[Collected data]
+===+

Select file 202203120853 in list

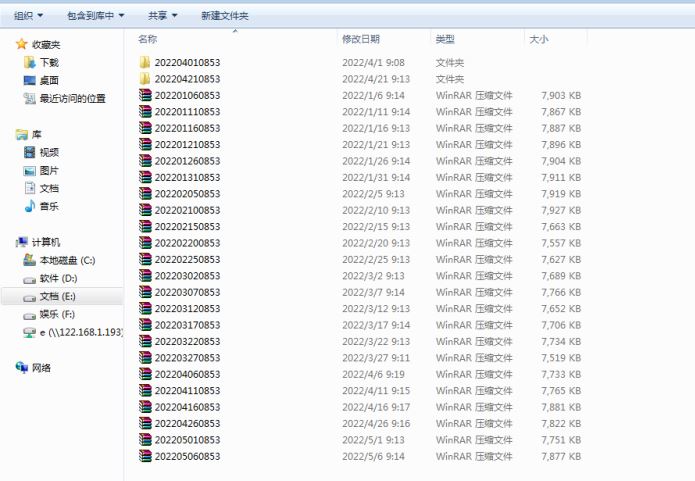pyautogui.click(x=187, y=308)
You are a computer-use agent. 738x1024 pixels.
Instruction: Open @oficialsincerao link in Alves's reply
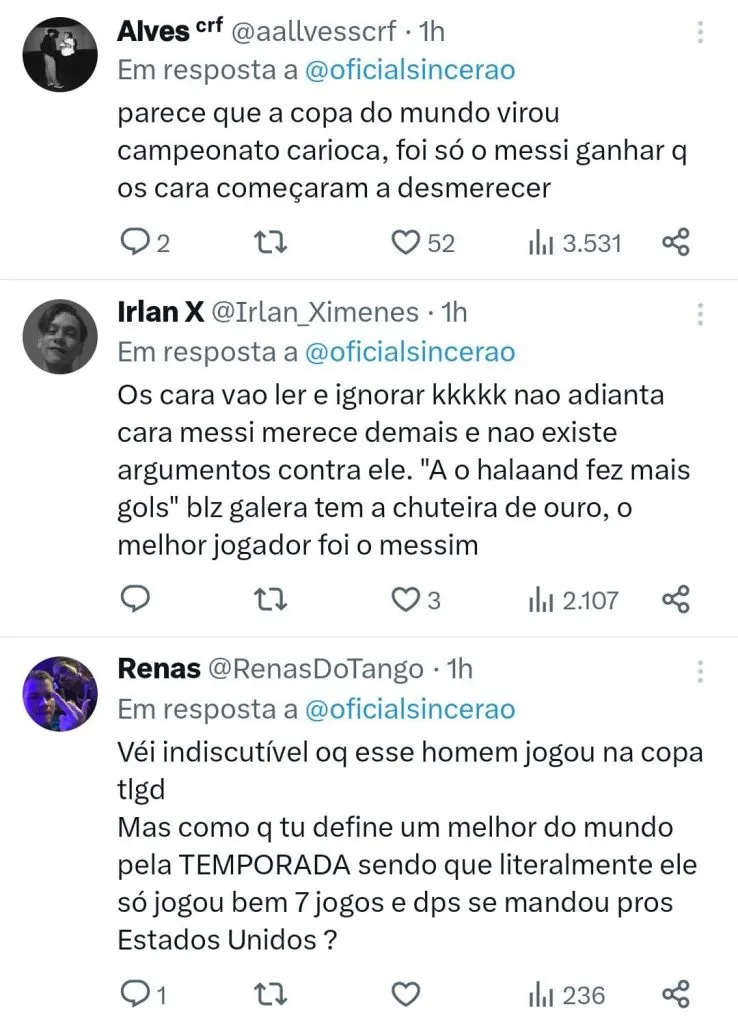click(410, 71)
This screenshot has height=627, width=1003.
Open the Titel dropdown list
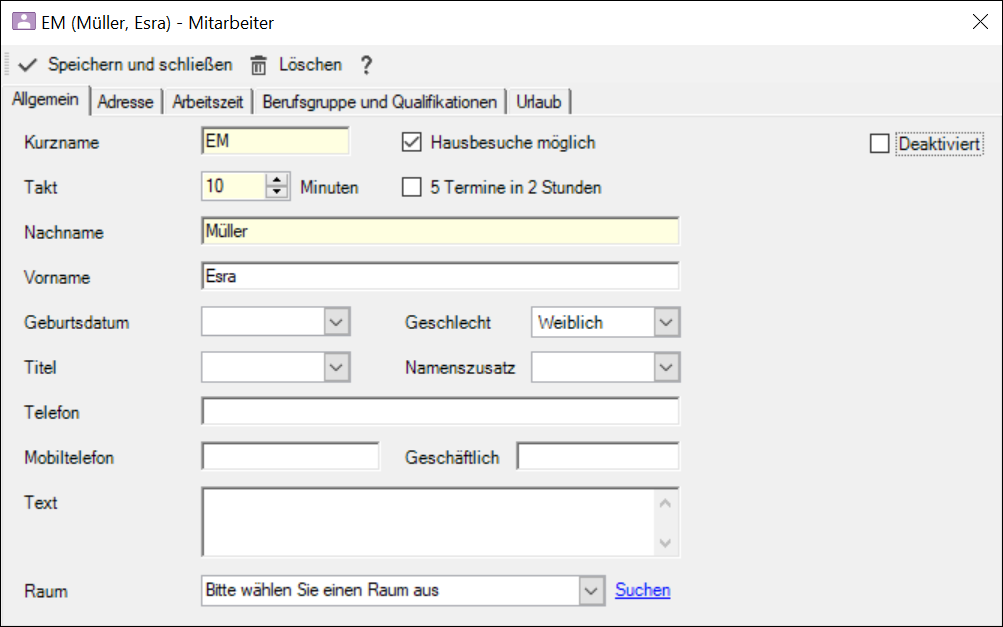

+===+

» **Task item**: For this exercise, retype the data above exactly and skip every image.

» **Problem solution**:
Select file 202203120853 in list

pyautogui.click(x=187, y=308)
You are a computer-use agent. 738x1024 pixels.
Instruction: Open @oficialsincerao link in Alves's reply
click(410, 71)
This screenshot has height=627, width=1003.
Open the Titel dropdown list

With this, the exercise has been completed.